▸ **TASK DIRECTIONS**
All of the entries below are to be copied without any alteration.
** DATASET RECORDS follows **
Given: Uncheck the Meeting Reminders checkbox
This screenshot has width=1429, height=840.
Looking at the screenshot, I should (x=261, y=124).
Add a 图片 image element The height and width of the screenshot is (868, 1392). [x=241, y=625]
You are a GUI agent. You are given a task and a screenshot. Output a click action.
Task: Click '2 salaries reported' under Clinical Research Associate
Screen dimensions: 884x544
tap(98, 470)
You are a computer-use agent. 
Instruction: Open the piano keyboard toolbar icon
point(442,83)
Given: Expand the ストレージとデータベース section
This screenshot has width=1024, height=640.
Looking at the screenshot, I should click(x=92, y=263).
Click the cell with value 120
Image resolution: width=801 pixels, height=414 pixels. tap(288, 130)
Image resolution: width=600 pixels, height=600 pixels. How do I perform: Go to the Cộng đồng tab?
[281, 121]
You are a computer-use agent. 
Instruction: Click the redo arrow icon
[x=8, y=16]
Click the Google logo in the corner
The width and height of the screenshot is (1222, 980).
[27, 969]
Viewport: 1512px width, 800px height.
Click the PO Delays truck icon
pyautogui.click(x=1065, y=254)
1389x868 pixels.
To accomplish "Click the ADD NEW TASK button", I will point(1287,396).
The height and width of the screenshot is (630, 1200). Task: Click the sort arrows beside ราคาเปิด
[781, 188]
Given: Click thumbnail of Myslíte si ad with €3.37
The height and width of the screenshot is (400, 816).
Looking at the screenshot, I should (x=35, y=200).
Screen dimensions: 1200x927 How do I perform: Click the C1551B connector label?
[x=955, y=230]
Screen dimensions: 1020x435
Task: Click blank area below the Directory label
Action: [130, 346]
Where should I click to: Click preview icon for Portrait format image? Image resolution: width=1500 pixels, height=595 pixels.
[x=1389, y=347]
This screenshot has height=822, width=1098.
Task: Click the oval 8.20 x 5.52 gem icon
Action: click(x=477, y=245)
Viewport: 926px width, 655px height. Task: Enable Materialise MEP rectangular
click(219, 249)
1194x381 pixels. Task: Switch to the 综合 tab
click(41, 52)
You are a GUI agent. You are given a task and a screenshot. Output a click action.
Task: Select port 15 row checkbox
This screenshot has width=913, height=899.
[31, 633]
** End of DATASET RECORDS **
▸ **YOUR SOLUTION**
Given: Uncheck the Meeting Reminders checkbox
This screenshot has width=1429, height=840.
Looking at the screenshot, I should (x=261, y=124).
Add a 图片 image element The height and width of the screenshot is (868, 1392). [x=241, y=625]
You are a GUI agent. You are given a task and a screenshot. Output a click action.
Task: Click '2 salaries reported' under Clinical Research Associate
Screen dimensions: 884x544
tap(98, 470)
You are a computer-use agent. 
Instruction: Open the piano keyboard toolbar icon
point(442,83)
Given: Expand the ストレージとデータベース section
This screenshot has width=1024, height=640.
Looking at the screenshot, I should click(x=92, y=263).
Click the cell with value 120
Image resolution: width=801 pixels, height=414 pixels. tap(288, 130)
Image resolution: width=600 pixels, height=600 pixels. How do I perform: Go to the Cộng đồng tab?
[281, 121]
You are a computer-use agent. 
Instruction: Click the redo arrow icon
[x=8, y=16]
Click the Google logo in the corner
The width and height of the screenshot is (1222, 980).
[27, 969]
Viewport: 1512px width, 800px height.
Click the PO Delays truck icon
pyautogui.click(x=1065, y=254)
1389x868 pixels.
To accomplish "Click the ADD NEW TASK button", I will point(1287,396).
The height and width of the screenshot is (630, 1200). Task: Click the sort arrows beside ราคาเปิด
[781, 188]
Given: Click thumbnail of Myslíte si ad with €3.37
The height and width of the screenshot is (400, 816).
Looking at the screenshot, I should (x=35, y=200).
Screen dimensions: 1200x927 How do I perform: Click the C1551B connector label?
[x=955, y=230]
Screen dimensions: 1020x435
Task: Click blank area below the Directory label
Action: [130, 346]
Where should I click to: Click preview icon for Portrait format image? Image resolution: width=1500 pixels, height=595 pixels.
[x=1389, y=347]
This screenshot has height=822, width=1098.
Task: Click the oval 8.20 x 5.52 gem icon
Action: click(x=477, y=245)
Viewport: 926px width, 655px height. Task: Enable Materialise MEP rectangular
click(219, 249)
1194x381 pixels. Task: Switch to the 综合 tab
click(41, 52)
You are a GUI agent. You are given a task and a screenshot. Output a click action.
Task: Select port 15 row checkbox
This screenshot has width=913, height=899.
[31, 633]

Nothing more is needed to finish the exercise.